Margareth: Oh, so many influencers. I´m an avid reader since a small kid. I read everything I can ever get my eyes upon, and I love libraries and Book Shops – to a point that I could spend days inside one. So from Tchekov, to Dante, Gabriel Garcia Marquez, Sidney Sheldon, Yeats, Kafka, Steinbeck, Wilde to Agatha Christie, Cervantes and Mills and Boon to name a few. I´ve learned so much from them all.

Kaye: Outside of family members, name one entity that supported your commitment to become a published author.

Margareth: Facebook groups can play a great motivational role to new writers, feed-back from beta-readers, and artist residencies.

Stewart Writing SpaceKaye: Do you see writing as a career?

Margareth: Yes, it’s a career like any other. I wake up, get some tea, sit down and type until bleeding – as Nietzsche would say.

Kaye: If you had to do it all over again, would you change anything in your book?

Margareth: No, nothing, really, I´m very happy with the book, its edition, and so thankful to everyone that helped me along this way.

Kaye: Did you learn anything during the writing of Open/Pierre´s journey after war?

Margareth: Yes, so much with Pierre, and also about the way I can produce more and write better for next time.

Kaye: If your book was made into a film, who would you like to play the lead?

Margareth: Oh, love this question, wish they read this interview, buy the book and decide to film it: Clint Eastwood or Jeremy Irons.

Kaye: What advice do you have for aspiring authors?

Margareth: Keep writing – keep walking, and “Cheering” accordingly. 

Kaye: What book are you reading now?

Margareth: Cyrano de Bergerac – I want to learn more about dialogues, spoken language, you know.

Kaye: Do you remember the first book you ever read?

Margareth: A series of adventure books for a contest at school, I just remembered I won, and read loads for weeks.

Kaye: What makes you laugh or cry?

Margareth: Good talk & nice people, I get emotional when I meet people who are passionate about what they do. 

Kaye: Which author, dead or alive, would you love to have lunch with?

Margareth: Professor, Historian and Writer from Oxford University: Sir Theodore Zeldin. He has an extraordinary capacity to link major historical events to people’s daily lives – to understand people from a larger point of view. A truly Historical Social Psychologist. I would love to spend some weeks as apprentice in his Department, who knows?

Kaye: What do you like to do when you’re not writing?Stewart Cat

Margareth: Jogging, cooking, dancing, and reading (lol).

Kaye: What TV shows or films do you enjoy watching?

Margareth: Can you believe I watch no TV? Zero. That´s me, I´m keen on films, but “zero” TV, not missing much is the feed-back I have from people watching it.

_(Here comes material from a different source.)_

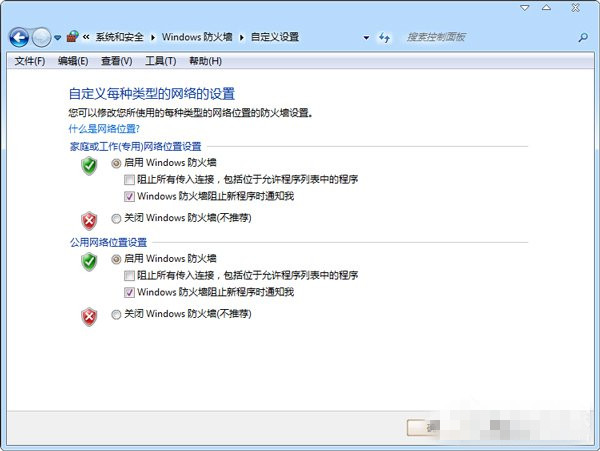
Task: Click green shield icon under 家庭或工作 section
Action: 89,164

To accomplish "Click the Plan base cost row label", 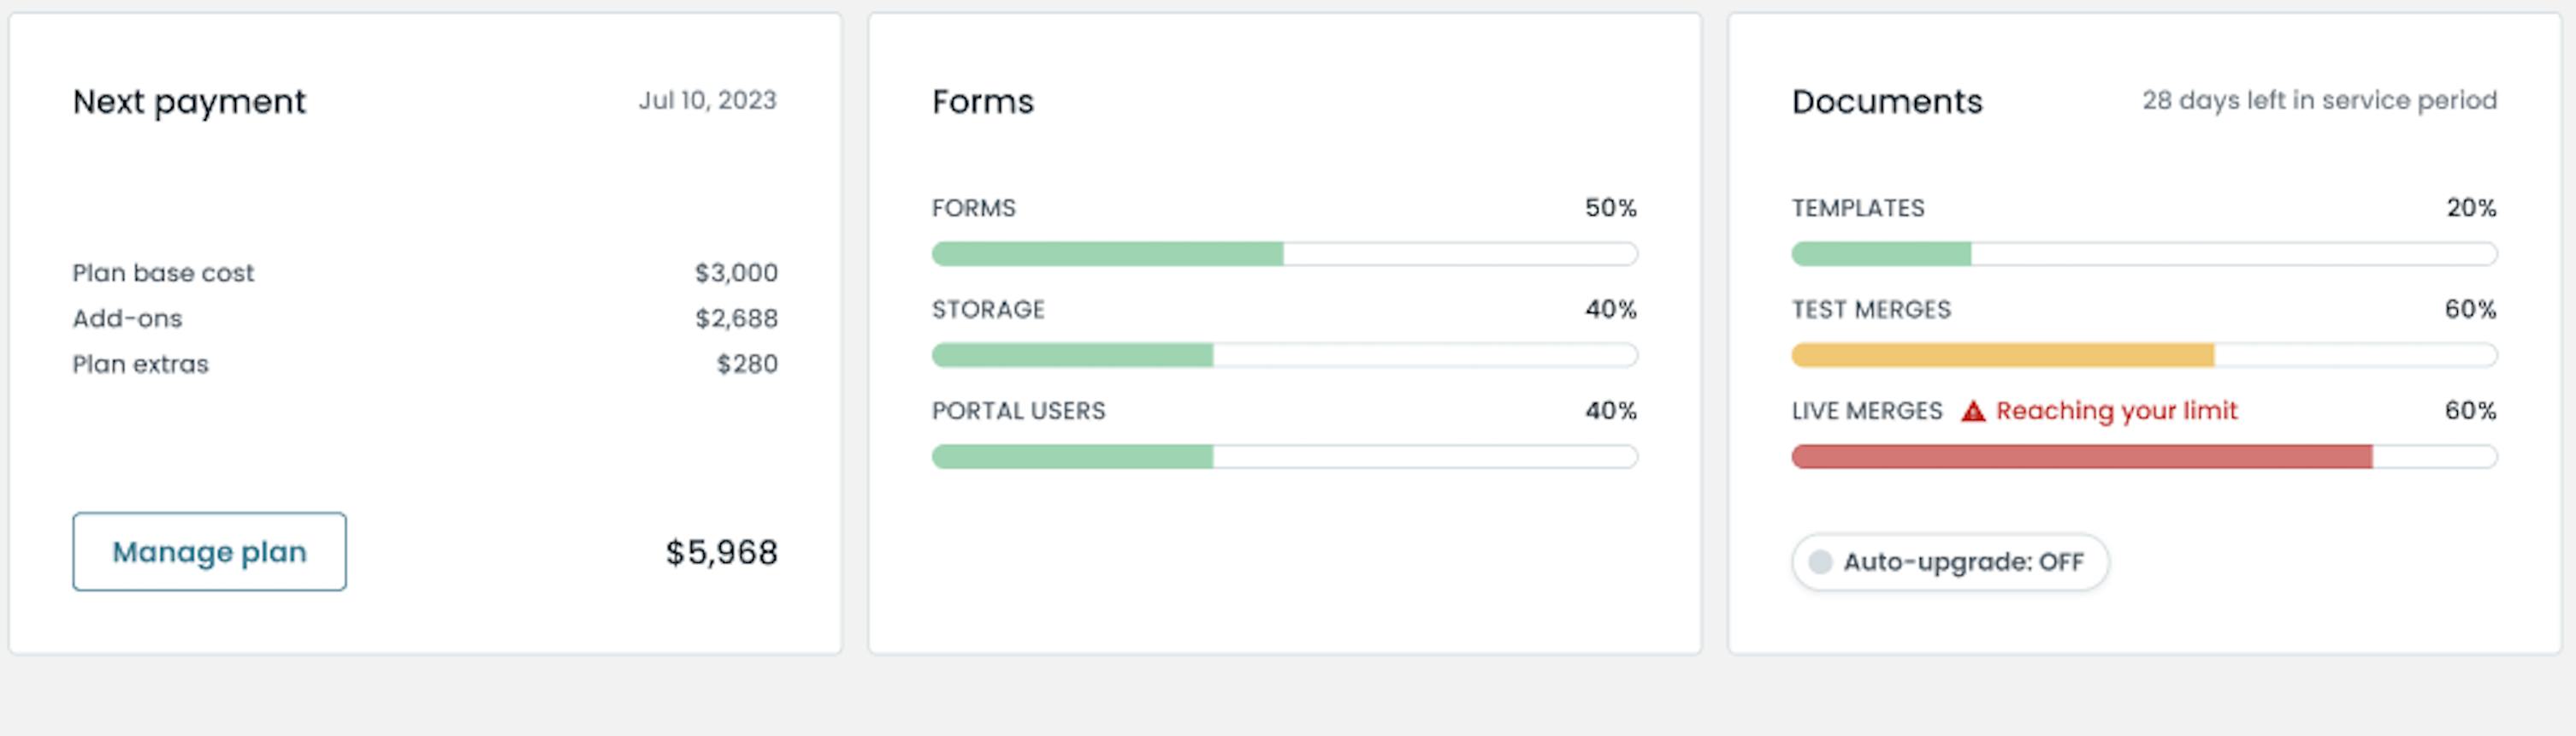I will [x=163, y=273].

Kaye: What are your favourite foods, colours, music?

Margareth: Homemade Pasta made by me (my Italian side) and all sorts of music from Jazz, to folk, rock, samba, bossa, and classical.

Kaye: How would you describe yourself in three words?

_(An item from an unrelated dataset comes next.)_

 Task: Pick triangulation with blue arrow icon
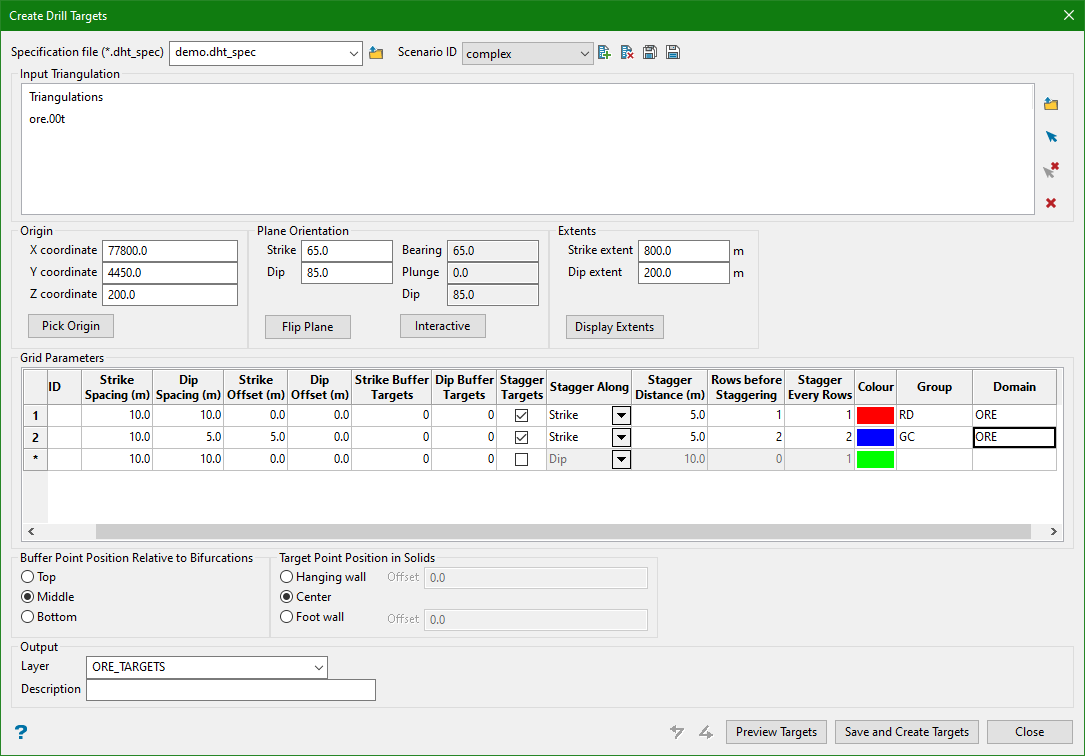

Margareth: Passionate. Determined. Brave.

Kaye: Imagine a future where you no longer write. What would you do?

Margareth: I can´t imagine it any longer…there are some paths that there is no turning around – writing is one of them.

Kaye: What is the one thing in your writing career that is the most unusual or unique thing you’ve done so far?

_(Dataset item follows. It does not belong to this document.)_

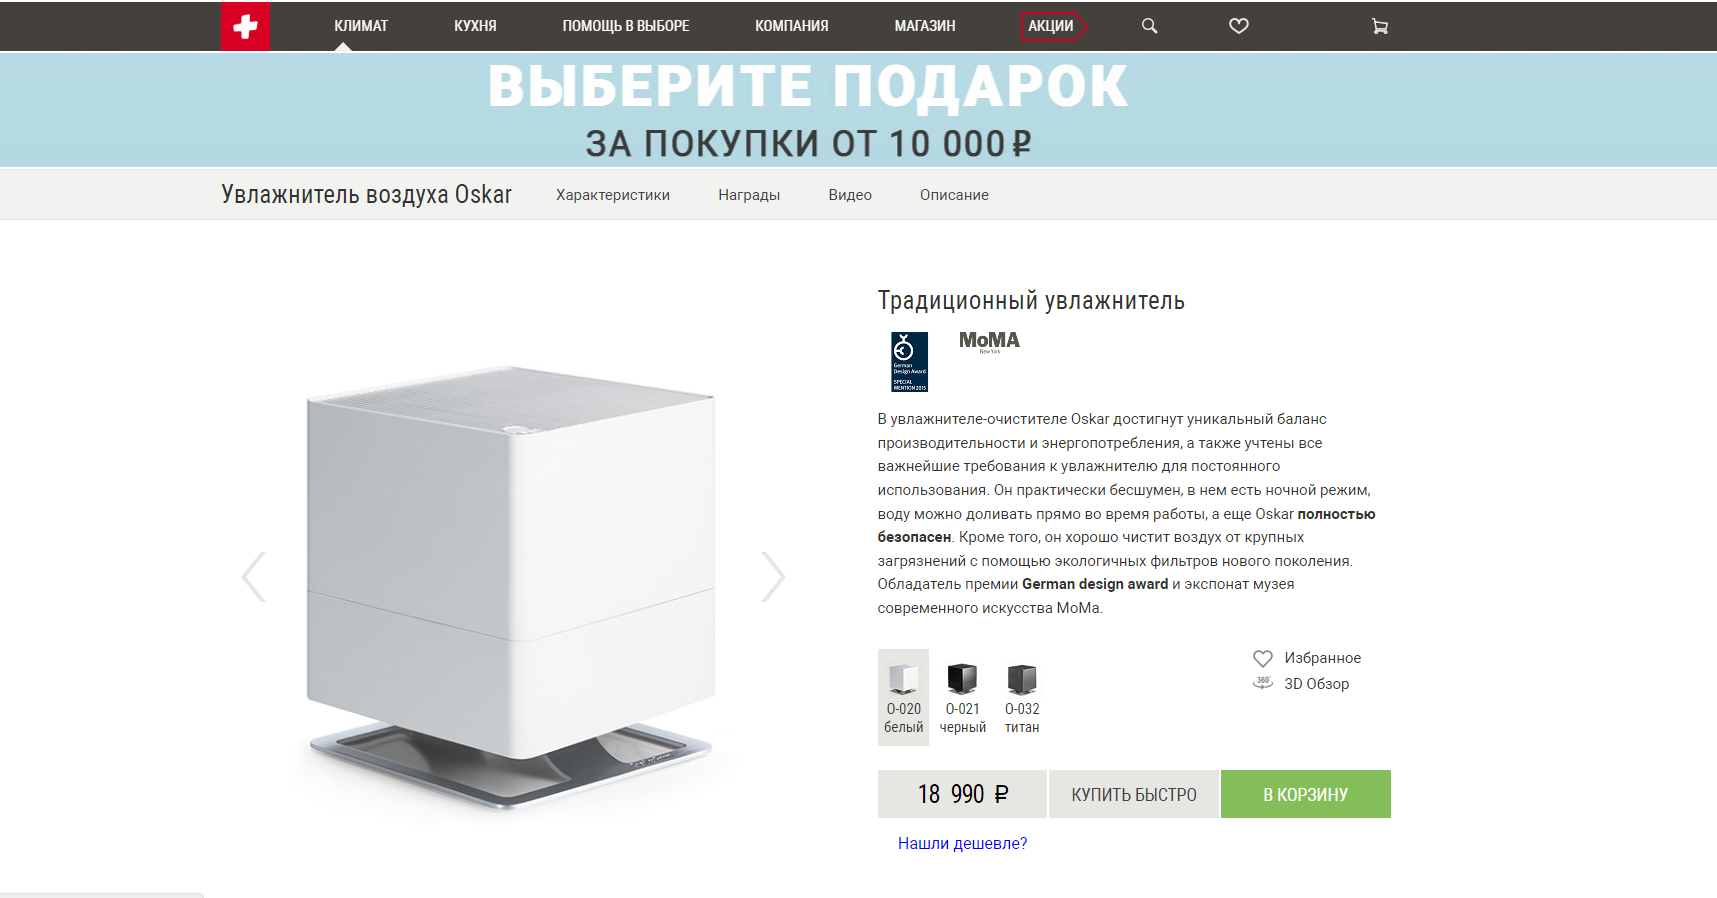Follow the Нашли дешевле? link
1717x898 pixels.
[963, 843]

Margareth: Doing some of the things my characters do. For instance, Pierre the main character of Open, he drinks hot burning coffee and I tried that once, just got my lips and tongue all burnt for a week. Another unusual thing is taking notes all the time. I carry a small notebook with me – there are times that I have to pull the car off the road not to miss an idea.

Kaye: Is there anything specific you’d like to tell your readers?

Margareth: Just read it.  

Kaye: Do you have a blog or website readers can visit for updates, events and special offers?

Margareth: Yes, please follow my Facebook Page where I post offers and new book releases. For 2018, we have Mademoiselle-sur-Seine (erotica) much hotter than 50 Shades of Grey.

Stewart Poster

Kaye: Thank you Margareth, for joining us today. It’s been great to get to know a little about you and to learn a little about Open/Pierre´s journey after war. 

Margareth: Thank you so much for putting these together for all of us; it´s an immense pleasure being here, and looking forward to next book interview.